В глазах Лесса загорелась искорка смеха, и это успокоило Дайен. По мере того как Лесс говорил, слова его, подобно чудесным семенам, прорастали великой правдой, перед которой холодела от страха юная Дайен. Услышав о том, что те сбросили бомбу, чтобы заставить других сбросить сотни бомб и уничтожить половину человечества, Дайен укусила себя за палец, чтобы не закричать от страха. Лесс спросил ее: верит ли она тому, что Парк добрый христианин? А если так, то верит ли тому, что Парк хочет людям не смерти, а счастья? Значит, он не хочет войны, а хочет мира? А если так, то нужно ли помочь Парку сделать то, чего он один сделать не может: пойти на разоружение и объявить вне закона войну и все, что война?
Дайен не понимала, что значит "вне закона". Лессу было больно говорить. Но он сделал усилие и объяснил Дайен, что значит "вне закона". При этих словах Дайен не удержалась от смеха: если бы она и сама не видела, что Лесс умирает, то подумала бы, что он смеется над ней: могут ли два маленьких человека – она и Лесс?..
Но перед смертью так не шутят.
Дайен не поняла, почему это так, но она уже верила Лессу. У нее на глазах умирали люди, но еще никто не умирал так, как Лесс. Те все до последней минуты уверяли, что если бы они остались жить, то принесли бы еще много пользы себе и людям. А Лесс говорил, что для того, чтобы принести людям пользу, он хочет умереть.

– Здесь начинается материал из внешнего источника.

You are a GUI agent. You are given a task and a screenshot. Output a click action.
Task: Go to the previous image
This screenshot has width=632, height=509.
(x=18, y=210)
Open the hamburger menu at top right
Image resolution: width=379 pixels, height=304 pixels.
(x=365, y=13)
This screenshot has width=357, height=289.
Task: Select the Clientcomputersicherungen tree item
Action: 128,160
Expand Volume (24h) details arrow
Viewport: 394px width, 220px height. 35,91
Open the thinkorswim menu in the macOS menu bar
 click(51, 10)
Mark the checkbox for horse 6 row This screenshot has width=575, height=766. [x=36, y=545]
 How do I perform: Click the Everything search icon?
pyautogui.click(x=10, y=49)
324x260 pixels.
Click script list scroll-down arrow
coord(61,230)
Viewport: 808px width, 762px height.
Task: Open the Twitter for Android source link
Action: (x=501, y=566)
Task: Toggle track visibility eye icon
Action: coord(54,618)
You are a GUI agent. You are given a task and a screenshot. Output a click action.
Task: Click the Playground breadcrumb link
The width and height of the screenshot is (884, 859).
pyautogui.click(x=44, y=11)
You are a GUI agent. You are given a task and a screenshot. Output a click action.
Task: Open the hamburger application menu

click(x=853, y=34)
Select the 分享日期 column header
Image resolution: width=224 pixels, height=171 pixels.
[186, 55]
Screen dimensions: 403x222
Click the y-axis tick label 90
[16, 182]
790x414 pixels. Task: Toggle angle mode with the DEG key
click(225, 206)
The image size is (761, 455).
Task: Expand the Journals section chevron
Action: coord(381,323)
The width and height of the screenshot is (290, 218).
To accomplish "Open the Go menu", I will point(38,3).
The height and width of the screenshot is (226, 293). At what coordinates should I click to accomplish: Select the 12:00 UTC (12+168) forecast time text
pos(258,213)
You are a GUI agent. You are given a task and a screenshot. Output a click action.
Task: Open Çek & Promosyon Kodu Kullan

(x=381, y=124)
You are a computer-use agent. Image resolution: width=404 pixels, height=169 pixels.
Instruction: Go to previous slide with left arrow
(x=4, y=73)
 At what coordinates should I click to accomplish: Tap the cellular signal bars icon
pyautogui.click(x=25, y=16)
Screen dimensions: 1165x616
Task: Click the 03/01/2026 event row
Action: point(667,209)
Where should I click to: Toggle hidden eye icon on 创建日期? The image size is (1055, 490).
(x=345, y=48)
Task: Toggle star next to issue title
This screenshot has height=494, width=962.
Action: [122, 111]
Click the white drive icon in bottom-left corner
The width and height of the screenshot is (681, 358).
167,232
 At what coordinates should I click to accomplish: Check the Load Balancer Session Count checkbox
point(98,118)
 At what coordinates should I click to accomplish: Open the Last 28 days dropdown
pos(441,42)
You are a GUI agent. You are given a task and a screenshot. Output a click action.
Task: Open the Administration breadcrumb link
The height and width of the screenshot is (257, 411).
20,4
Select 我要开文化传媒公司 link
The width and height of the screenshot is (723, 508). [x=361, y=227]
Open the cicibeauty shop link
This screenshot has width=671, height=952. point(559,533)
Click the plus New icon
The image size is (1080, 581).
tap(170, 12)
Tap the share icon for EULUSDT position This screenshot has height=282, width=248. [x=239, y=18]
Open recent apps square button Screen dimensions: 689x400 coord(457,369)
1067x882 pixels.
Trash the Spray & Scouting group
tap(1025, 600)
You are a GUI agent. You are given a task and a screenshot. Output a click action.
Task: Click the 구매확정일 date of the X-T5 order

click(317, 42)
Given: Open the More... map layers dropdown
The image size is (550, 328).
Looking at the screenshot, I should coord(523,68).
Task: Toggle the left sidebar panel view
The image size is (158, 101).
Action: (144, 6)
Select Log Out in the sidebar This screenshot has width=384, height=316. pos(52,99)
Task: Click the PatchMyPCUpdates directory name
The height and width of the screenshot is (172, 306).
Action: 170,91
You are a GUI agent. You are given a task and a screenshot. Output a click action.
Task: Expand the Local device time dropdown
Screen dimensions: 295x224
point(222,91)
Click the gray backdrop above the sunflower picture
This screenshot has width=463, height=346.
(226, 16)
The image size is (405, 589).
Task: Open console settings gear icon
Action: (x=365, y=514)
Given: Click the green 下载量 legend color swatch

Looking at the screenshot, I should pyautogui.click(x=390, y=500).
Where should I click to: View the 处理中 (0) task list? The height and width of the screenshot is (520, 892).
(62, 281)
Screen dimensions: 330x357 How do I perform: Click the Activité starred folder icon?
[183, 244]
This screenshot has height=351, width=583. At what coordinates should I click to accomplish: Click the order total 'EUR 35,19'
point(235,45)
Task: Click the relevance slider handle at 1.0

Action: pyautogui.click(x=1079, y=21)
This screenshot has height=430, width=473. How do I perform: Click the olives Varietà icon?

Лесс посмотрел ей в глаза и сказал: да, он умирает, но нужно, чтобы его смерть не стала напрасной, – перед смертью он должен сказать большую правду. Эта правда станет оружием в руках людей, борющихся за мир, тех, кто поставил себе целью войну с войной. Нужно, чтобы Нортон и его агенты не могли скрыть того, что скажет Лесс. Нужно, чтобы враги мира, враги всех простых людей не могли сделать тайну из самого факта смерти Лесса.
Но как же он скажет то огромное, что должен сказать, когда у него едва хватает сил, чтобы нашептывать на ухо Дайен?
Не может ли Дайен сделать так, чтобы силы вернулись к Лессу, чтобы к нему вернулся голос? Пусть ненадолго – на полчаса, на четверть часа, но он должен обрести силы и голос. Громкий голос и большие силы. Не знает ли Дайен такого средства?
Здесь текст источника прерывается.